The Company Directors are mostly elected by the company’s shareholders. They are the ones who take part only in the major decisions of the business and direct and manage the corporation affairs. They also elect the officers and monitor their activities.
Who Cannot Be A Director?
There are some factors that might disqualify an individual from qualifying for the Post of a Director in a Company.
- Un-discharged bankrupt
- An individual involved in dishonesty or fraud charged with an imprisonment term of three or more months
- A director of another corporation considered as unfit for the post
- The director of an organization that was closed on the grounds of nationwide security and interest
- An individual convicted in the country of Singapore for connection in formation of a corporation
- An individual held guilty for three or more times with respect to the laws of Companies Act in a term of 5 years.
Duties of a company director with respect to law
The director has two kinds of duties, one which is in accordance with the law and the other which are certified by the statutes. If the director does not abide by the statutory duties which are enforced by CAD, Singapore Police Force or ACRA, he will be liable to undergo criminal sanctions and prosecution. However, if the common-law duties are tampered with, it might lead to civil remedies and liabilities.
If any act related to the breach of any of the duties is observed, the company has the right to sue the director for damages caused and can also ask for the secret profits made in the process.
Apart from this, if the director is found guilty of disobeying the laws and acting dishonestly making inappropriate use of company information, he can be fined by the authorities for an amount of maximum $5,000 and can be imprisoned for a term of maximum one year.
However, if the Director disqualifies himself or is disqualified, he needs to give the notice to the company in writing, which the company needs to report to the ACRA with a period of 1 month.

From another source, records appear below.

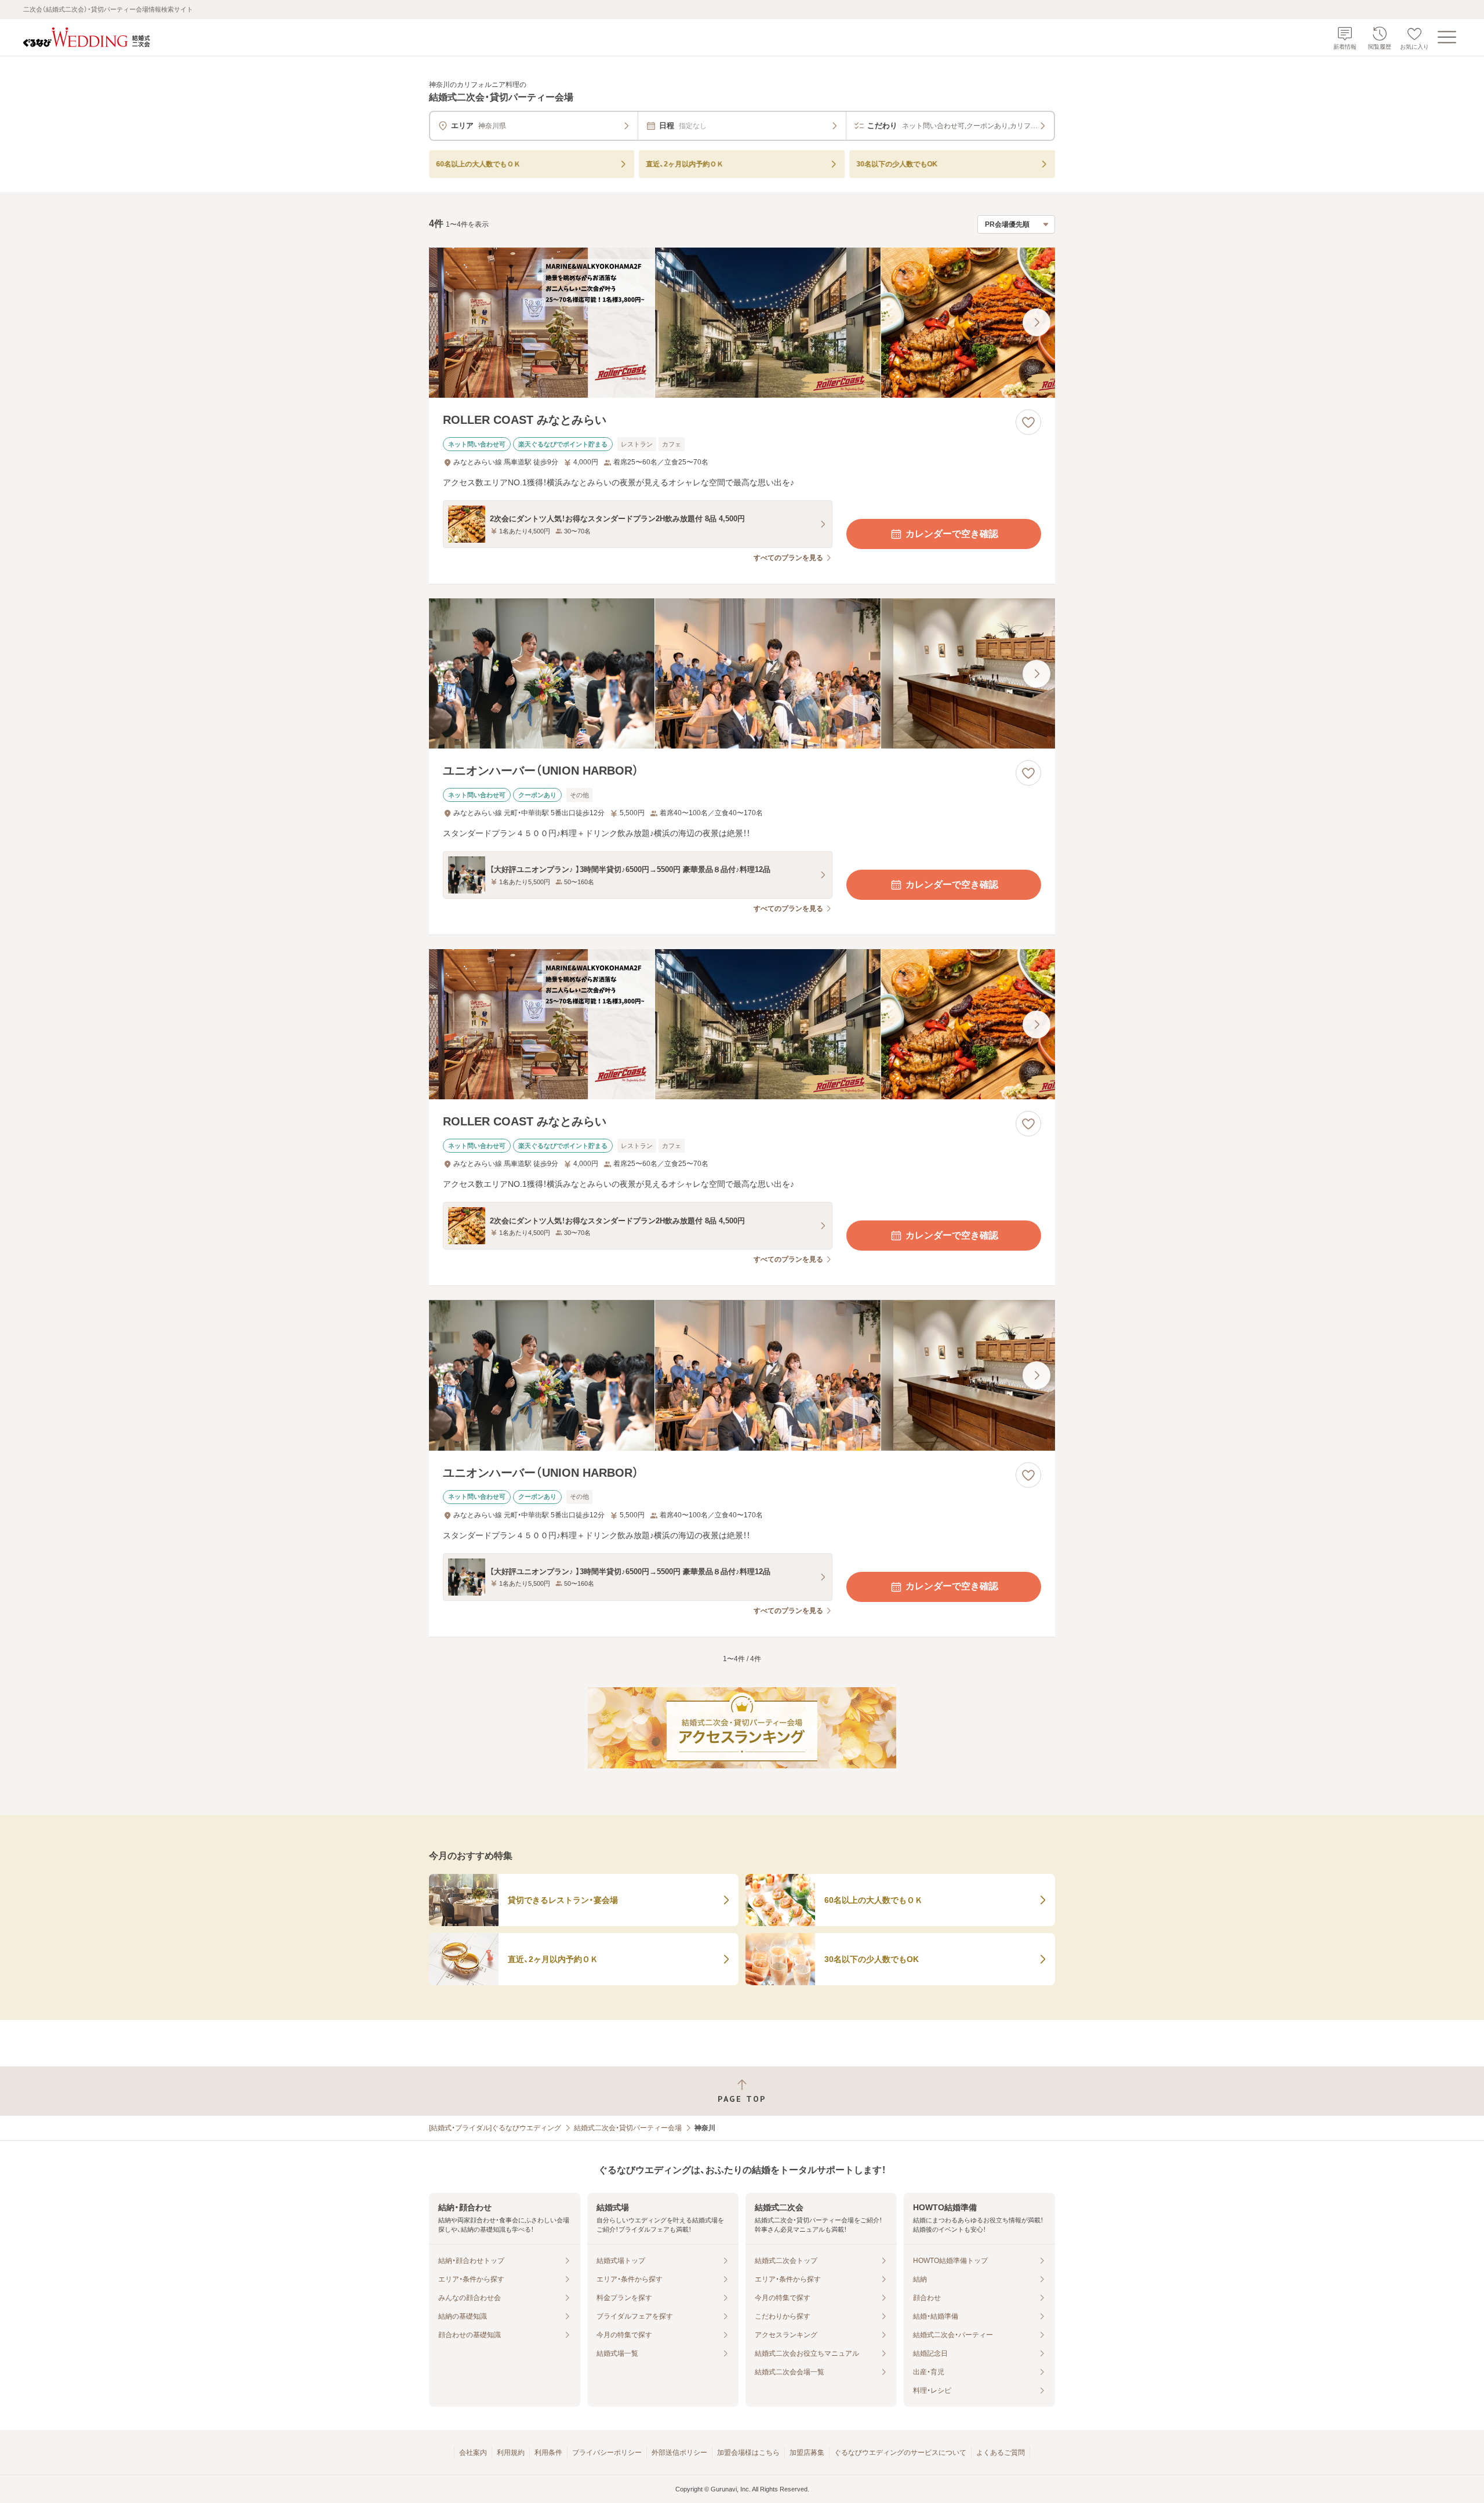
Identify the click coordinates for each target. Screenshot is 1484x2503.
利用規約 (511, 2452)
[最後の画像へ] (1036, 322)
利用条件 (548, 2452)
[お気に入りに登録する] (1028, 422)
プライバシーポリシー (607, 2452)
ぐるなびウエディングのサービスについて (900, 2452)
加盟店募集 (807, 2452)
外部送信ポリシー (679, 2452)
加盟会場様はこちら (748, 2452)
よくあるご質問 (1000, 2452)
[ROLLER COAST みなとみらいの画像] (742, 323)
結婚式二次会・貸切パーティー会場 (628, 2128)
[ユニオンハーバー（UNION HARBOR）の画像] (742, 673)
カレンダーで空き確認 (951, 534)
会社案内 (473, 2452)
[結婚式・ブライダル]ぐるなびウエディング (495, 2128)
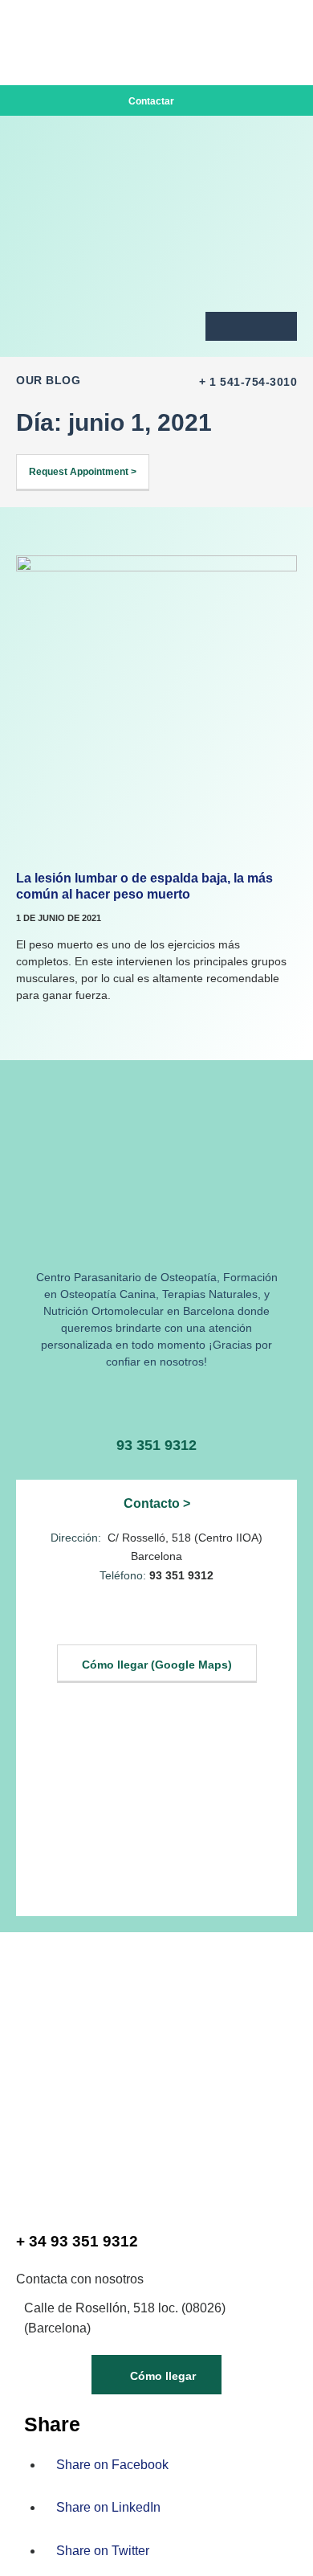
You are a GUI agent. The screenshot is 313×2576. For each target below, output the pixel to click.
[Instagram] (176, 1619)
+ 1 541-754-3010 (248, 381)
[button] (283, 23)
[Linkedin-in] (137, 1619)
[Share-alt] (278, 326)
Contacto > (157, 1503)
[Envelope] (251, 326)
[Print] (223, 326)
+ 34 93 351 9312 (77, 2241)
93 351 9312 (156, 1445)
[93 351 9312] (156, 1402)
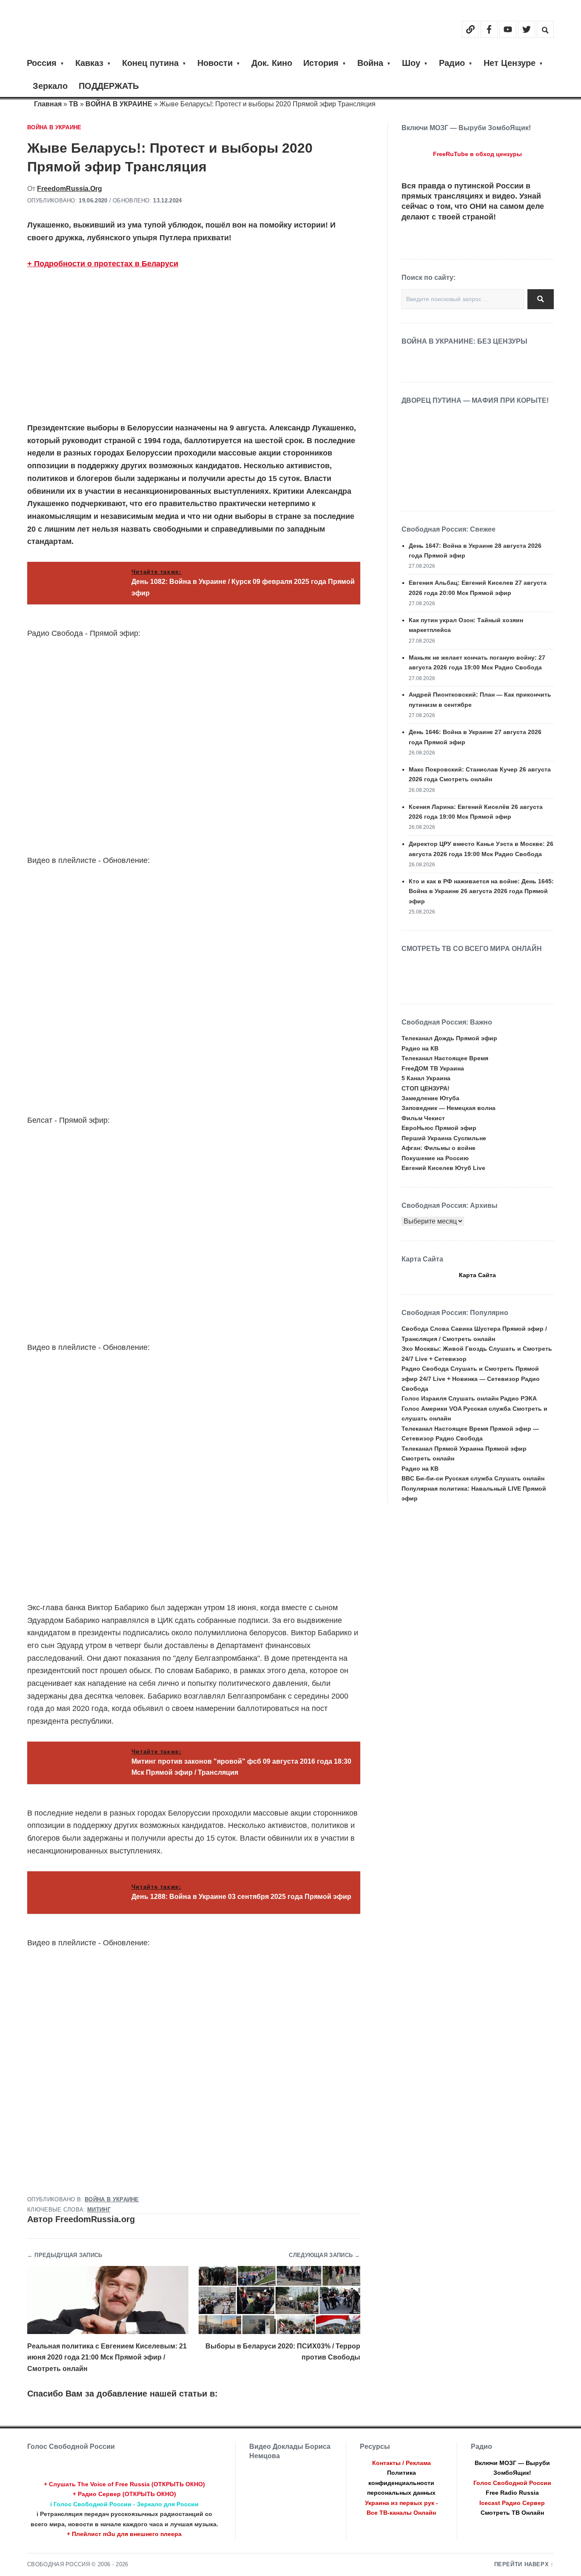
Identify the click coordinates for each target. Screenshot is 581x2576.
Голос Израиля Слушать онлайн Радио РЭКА (469, 1398)
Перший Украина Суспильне (444, 1138)
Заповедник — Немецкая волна (449, 1107)
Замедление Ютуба (430, 1098)
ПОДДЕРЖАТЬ (109, 86)
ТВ (73, 104)
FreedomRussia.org (69, 188)
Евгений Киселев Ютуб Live (443, 1167)
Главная (48, 104)
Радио (452, 63)
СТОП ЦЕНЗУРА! (426, 1088)
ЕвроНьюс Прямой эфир (439, 1127)
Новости (215, 63)
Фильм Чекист (423, 1118)
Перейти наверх (521, 2564)
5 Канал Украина (426, 1078)
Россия (42, 63)
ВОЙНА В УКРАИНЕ (118, 104)
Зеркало (50, 86)
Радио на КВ (420, 1048)
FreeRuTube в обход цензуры (477, 154)
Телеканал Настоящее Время (445, 1058)
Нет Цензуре (509, 63)
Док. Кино (271, 63)
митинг (99, 2210)
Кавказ (89, 63)
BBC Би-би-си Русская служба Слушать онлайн (473, 1478)
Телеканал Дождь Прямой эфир (449, 1038)
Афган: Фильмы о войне (439, 1147)
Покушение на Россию (435, 1158)
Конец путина (150, 63)
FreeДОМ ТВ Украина (433, 1068)
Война (370, 63)
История (321, 63)
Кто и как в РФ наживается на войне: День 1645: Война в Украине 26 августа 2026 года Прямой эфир (481, 891)
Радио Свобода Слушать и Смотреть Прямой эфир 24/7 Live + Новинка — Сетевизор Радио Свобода (471, 1378)
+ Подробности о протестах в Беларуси (102, 263)
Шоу (411, 63)
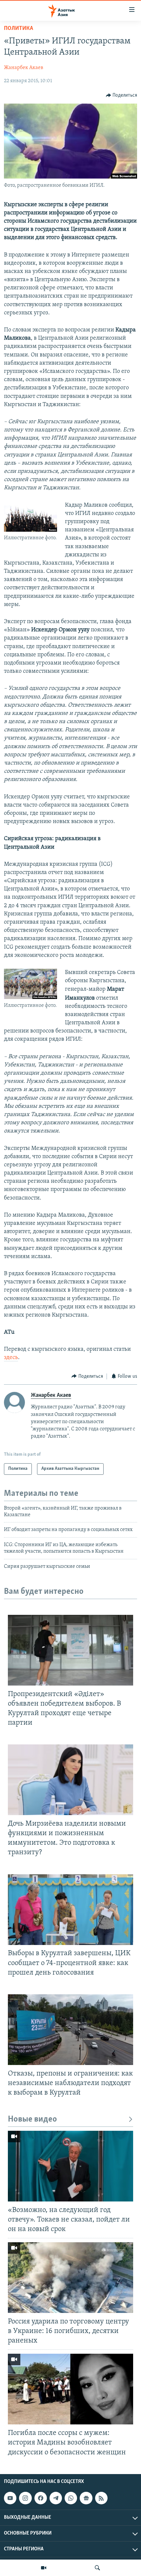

The Key duties of the Director Under the Companies Act
The director of a company needs to comply with the reporting requirements and disclosures under the Singapore Companies Act. The Directors are also required to comply with the obligations related to financial reporting under Companies Act. The duties include maintenance of financial statements; make the profit and loss accounts, director’s report and balance sheet before the company members at the annual meeting of the company and provide the members with the copies of those statements.
These duties are described under the Sections 145, 156, 157, 165 and 197 of the Companies Act. These are pretty different from the roles and responsibilities of a company director under common law and are explained below.
Other Director Duties Under Common-Law
Duties of Director under common law are as follows:
- Act wisely and in good faith with respect to company’s interest
- Act with appropriate skills and due care
- To avoid conflicts of interests
The Company Director should be able to avoid any kind of conflicts that arise between his own interests and that of the organization.
A director who is in any way, whether directly or indirectly, interested in a transaction or proposed transaction with the company shall as soon as practicable after the relevant facts have come to his knowledge declare the nature of his interest at a meeting of the directors of the company.
The director needs to declare in advance to the company if any of the subcontractors of the products of the company is his relative.
- To use his powers for appropriate purposes
The director should not use the powers provided to him for his personal benefits, improper purposes or collateral purposes. For Instance, the director cannot pass a resolution against the any of the shareholders whether or not he likes them.
Can A Director Resign?
Resigning from the position of Director is not allowed for a director (in accordance with the provisions mentioned in the memorandum of the company or any agreement with the company or with respect to any article of association) until and unless there is a director who is a Singaporean resident. If the director vacates his position or resigns breaching any of the discussed provisions, the resignation will be considered as invalid.